----- GIVEN PASSAGE

Polish ground-attack aircraft project

The PZL-230 Skorpion (scorpion) was a proposed Polish low-cost attack aircraft. It was being developed by Polish manufacturer PZL Warszawa-Okecie in the late 1980s and early 1990s.

In the late 1980s, PZL started developing a new aircraft intended to combine high manoeuvrability, short take-off and landing (STOL) performance, and the ability to carry a 2,000 kg payload while remaining a low-cost platform to procure and to operate. Original designs for the aircraft revolved around a twin-turboprop engine. At one point, the Pratt & Whitney Canada PT6A-67A engine was selected to power the type. However, the proposal was radically changed following a decision to submit it to a requirement issued for Polish Air Force which sought a light strike and battlefield support aircraft; accordingly, the payload was doubled and the speed was raised dramatically. The revised design was instead powered by a pair of Pratt & Whitney Canada PW305 turbofan engines. Named the Skorpion, it featured a fuselage afterbody that was blended into the wing along with a set of small canards behind the cockpit.

In June 1994, the Polish Ministry of Defense announced that the Skorpion programme would receive no further funding from the Polish government. The abrupt withdrawal of support after having been recognised two years earlier as a government-approved programme was widely attributed to the formation of a new left-wing Polish government led by Waldemar Pawlak. Despite fears that this was the programme's end, PZL decided to initially continue with development independently. By late 1994, according to the aircraft's chief designer, Andrzej Frydrychewicz, the aerodynamic configuration of the Skorpion, with the exception of the tail, had been frozen. As of its 1994 redesign, performance estimates for the Skorpion included a maximum level speed of 540 kn, a 32,800 ft service ceiling and a 300 km combat radius. By December 1994, the stealth characteristics of the aircraft had been deemphasised. According to the company's estimates, the official development cost was promoted as being 11,500 billion złotys ($65 million). However, Frydrychewicz speculated that this figure was relatively optimistic and may have been produced with political interests in mind.

----------

## EXERCISE INSTRUCTIONS:
a) From the Skorpion article, extract the passage that begins at the words "Polish ground-attack aircraft" and stops after the words "and early 1990s.".
b) List the performance estimates given for the Skorpion as of its 1994 redesign in the aircraft passage above.
c) Proceed with the Skorpion article, picking up after its final sentence.

----- SUPPLIED DATA

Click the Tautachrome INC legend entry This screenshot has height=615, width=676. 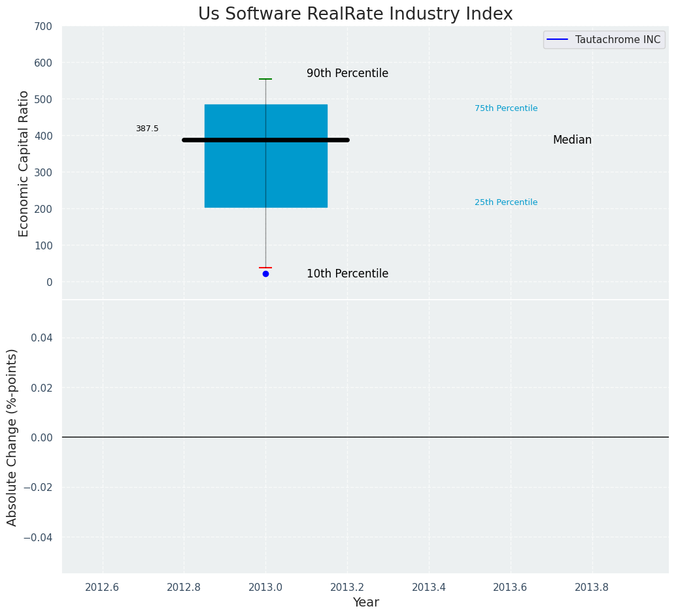point(604,40)
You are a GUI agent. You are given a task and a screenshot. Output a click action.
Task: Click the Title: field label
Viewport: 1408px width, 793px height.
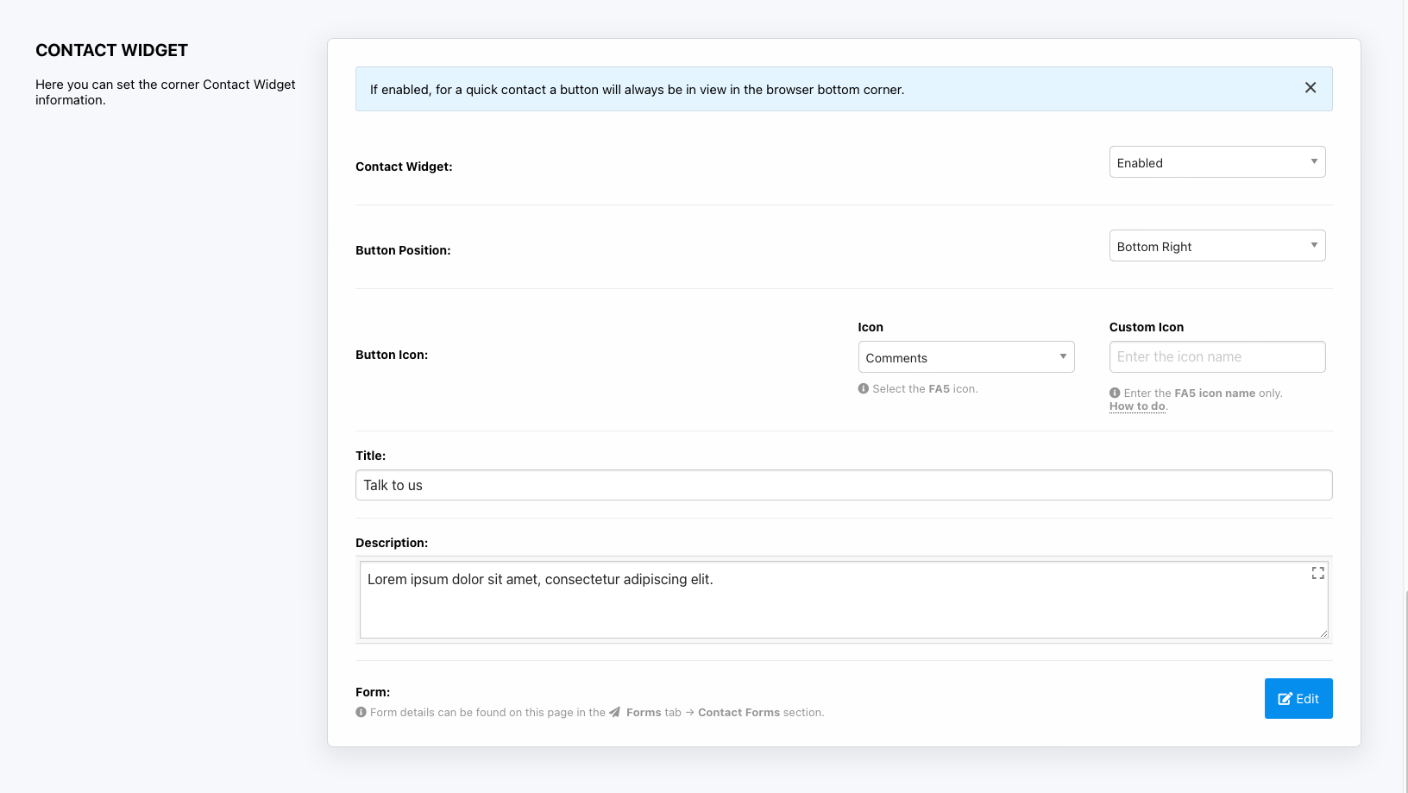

----------

## ANSWERS IN ORDER:
a)
Polish ground-attack aircraft project

The PZL-230 Skorpion (scorpion) was a proposed Polish low-cost attack aircraft. It was being developed by Polish manufacturer PZL Warszawa-Okecie in the late 1980s and early 1990s.

b)
- Maximum level speed of 540 kn
- Service ceiling of 32,800 ft
- Combat radius of 300 km

c)
==Development and design==
===Origins and early progress===
According to aerospace publication Flight International, the origins of the Skorpion were within an earlier proposal for a twin-turboprop ground-attack aircraft. Reportedly, the Polish initiative had drawn some influence from a study performed by British Aerospace (BAE), known as the Small Agile Battlefield Aircraft, which was to be a relatively manoeuvrable, short take-off and landing (STOL) aircraft capable of carrying a 2,000 kg payload. Work commenced on the initiative at Warsaw-based aircraft manufacturer PZL Warszawa-Okecie during 1990. Early on, the company had several objectives for the aircraft, such as for it to be cheap and easy to construct, as well as to modify, the latter of which being accomplish via to its modular design. It also required an ability to take-off and land on a runway of about 250 m in length, travel at speeds of up to 640 km/h, be armed with a 25 mm cannon and be able to carry up to 2,000 kg of both Warsaw Pact and NATO munitions. Later versions were named 'D', and included a 'DT' training aircraft and a 'DB' combat variant.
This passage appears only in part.